As technology and STEM-focused curricula become ever more important, high school automotive shop classes have been suffering dwindling interest from teachers and students alike. Enter Ronald Grosinger, of Memorial High School in New Jersey, who figured out how to reposition the vocationally oriented course to appeal to a broader audience and prepare students for a wide range of career paths. “If you’re teaching students about gasoline cars, that’s basically the equivalent of 8-track players,” says Grosinger.
Grosinger persuaded his school to purchase a 1990 Volkswagen Cabriolet so that his class could remove the internal combustion engine, install batteries, and rebuild the vehicle to be powered by electricity.
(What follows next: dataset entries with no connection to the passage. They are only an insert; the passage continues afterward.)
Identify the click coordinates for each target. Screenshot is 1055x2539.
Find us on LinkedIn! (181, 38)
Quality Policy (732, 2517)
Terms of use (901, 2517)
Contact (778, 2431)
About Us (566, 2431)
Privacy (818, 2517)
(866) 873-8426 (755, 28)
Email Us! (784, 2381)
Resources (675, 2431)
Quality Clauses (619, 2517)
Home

Over time, the students learned how to produce the various mechanical parts in cardboard, then wood, then steel. They welded parts, tackled wiring and learned to solve problems as they arose. Within a year, the student makeup of the class had expanded to include advanced math, science, physics and engineering students. Also, there were many more female students.
The curriculum has evolved over the past ten years, and now is structured around what Grosinger calls the Four Cornerstones of Engineering: Electrical, Fabrication, Design, and Mechanical.
The department has expanded to four teachers, the school added an after-school automotive program, and several of Grosinger’s students have gone on to work in the automotive field. “Teachers should encourage students to explore new and more efficient ways to move a person from point A to point B, whether that system is a train with solar panels on it, a car with an electric motor in it or retrofitting an existing technology with a different energy source,” says Grosinger. “And don’t come up with the solutions for the students.”